# Task list
- A) In the svy getting-started guide, why does it suggest installing "svy[report]" instead of plain svy? Answer in one to three sentences.
- B) Retype the part of the svy getting-started guide from "svy getting started, svy" up to and including "and key concepts.".
- C) According to the svy getting-started guide, which Python versions does svy require?

# Excerpted passage

________

Getting Started with svy

From installation to population estimates in under 10 minutes

Getting Started

Installation

Tutorial

Python

Quick start guide for svy Python package. Install, load survey data, define complex sampling designs, and produce your first population estimates with proper variance estimation in minutes.

Author

Mamadou S. Diallo, Ph.D.

Published

January 18, 2026

Modified

February 9, 2026

Keywords

svy getting started, svy installation Python, survey analysis quickstart, complex survey Python tutorial, svy Sample object, svy Design object, survey weighting Python, NHANES analysis Python, survey estimation tutorial, design-based inference Python, Polars survey data, survey regression Python

Get up and running with svy in under 10 minutes. This guide walks you through installation, your first analysis, and key concepts.

Installation

Install svy from PyPI using pip:

pip install svy

For enhanced output formatting and tables:

pip install "svy[report]"

For the fastest installation experience, use uv:

uv add "svy[report]"

System Requirements: - Python 3.11, 3.12, or 3.13 - Works on Linux, macOS, and Windows

Your First Analysis

Let’s analyze a simple survey with stratified sampling.

Step 1: Load Data

import svy

# Load survey data
data = svy.io.read_csv("survey_data.csv")

# Preview
print(data.head())

________

# Supplied information

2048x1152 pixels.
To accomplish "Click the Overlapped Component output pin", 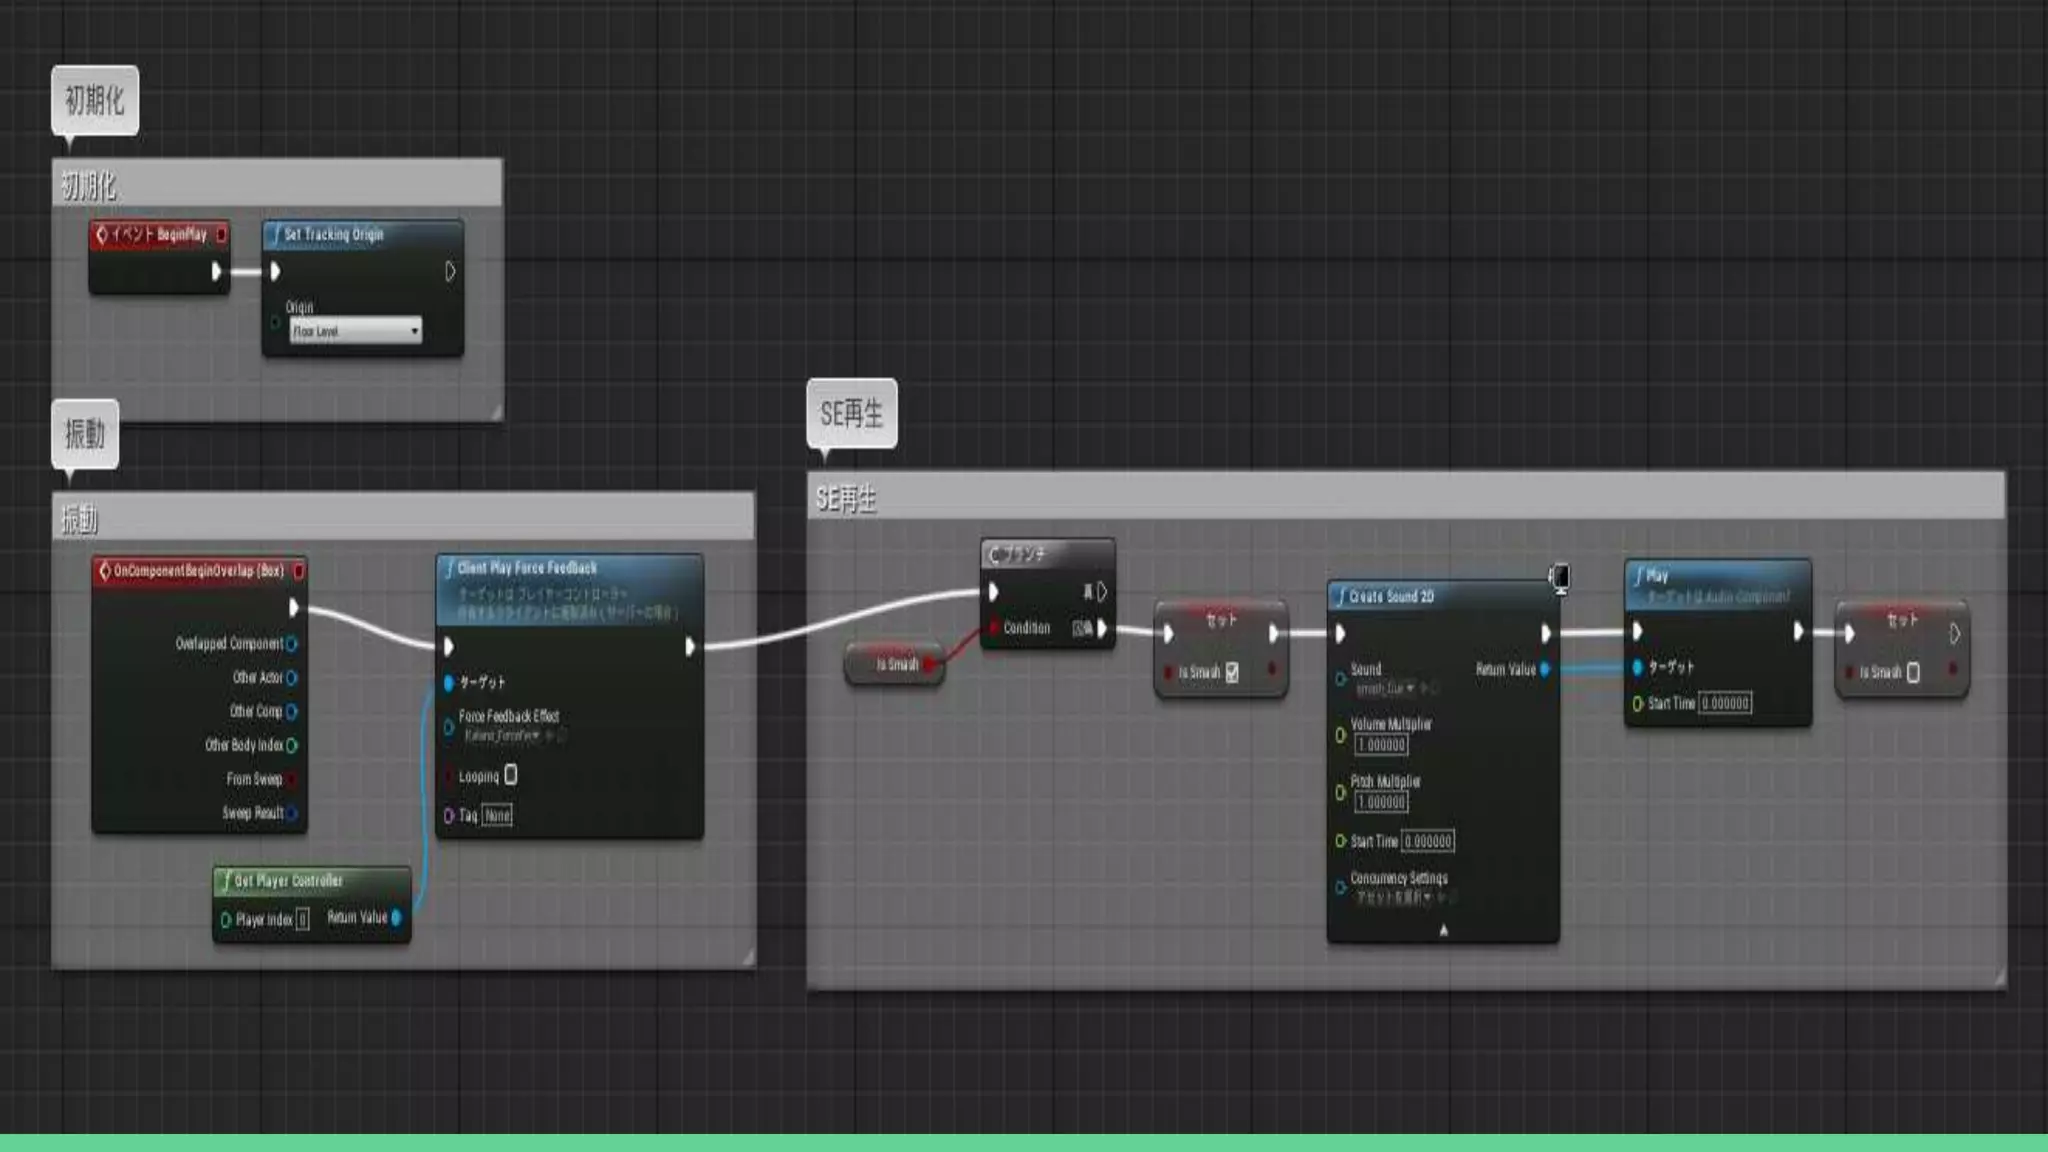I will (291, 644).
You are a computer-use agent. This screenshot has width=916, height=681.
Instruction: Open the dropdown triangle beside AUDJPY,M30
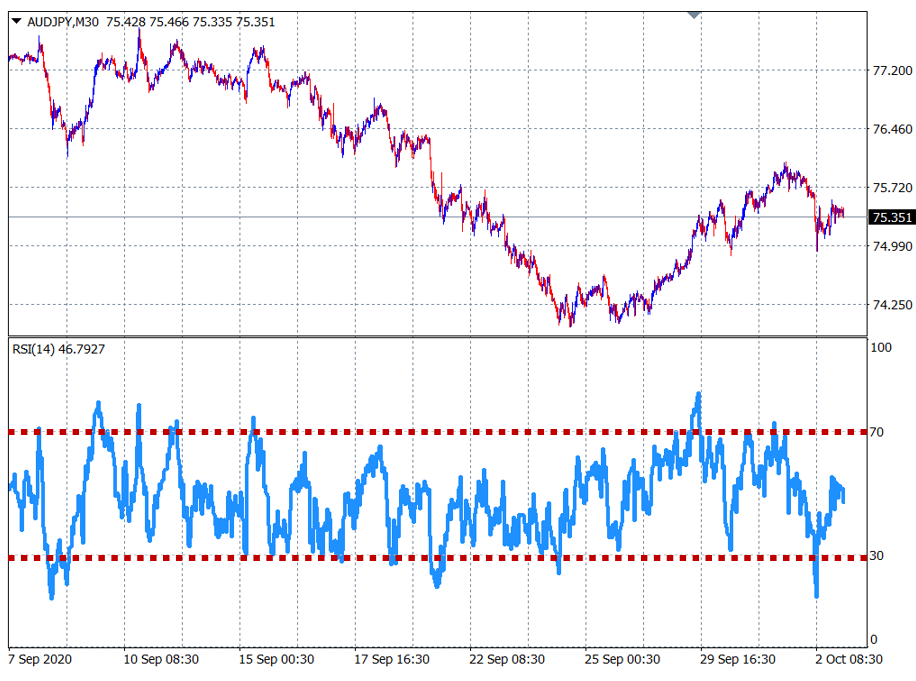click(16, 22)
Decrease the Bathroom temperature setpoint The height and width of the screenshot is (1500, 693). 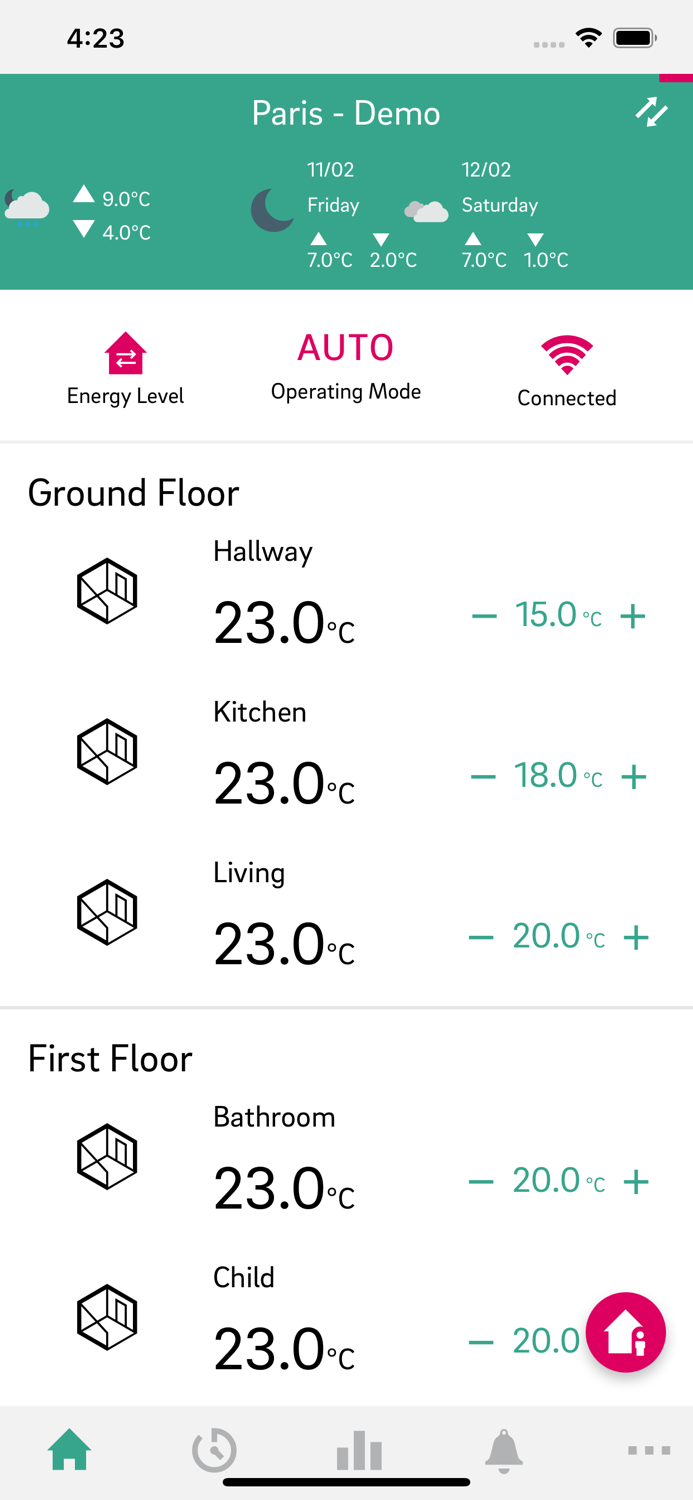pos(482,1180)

________

# Answers to the exercise
- A) The guide gives "svy[report]" as the option for enhanced output formatting and tables. Plain svy is the basic install from PyPI.

- B)
svy getting started, svy installation Python, survey analysis quickstart, complex survey Python tutorial, svy Sample object, svy Design object, survey weighting Python, NHANES analysis Python, survey estimation tutorial, design-based inference Python, Polars survey data, survey regression Python

Get up and running with svy in under 10 minutes. This guide walks you through installation, your first analysis, and key concepts.

- C) Python 3.11, 3.12, or 3.13.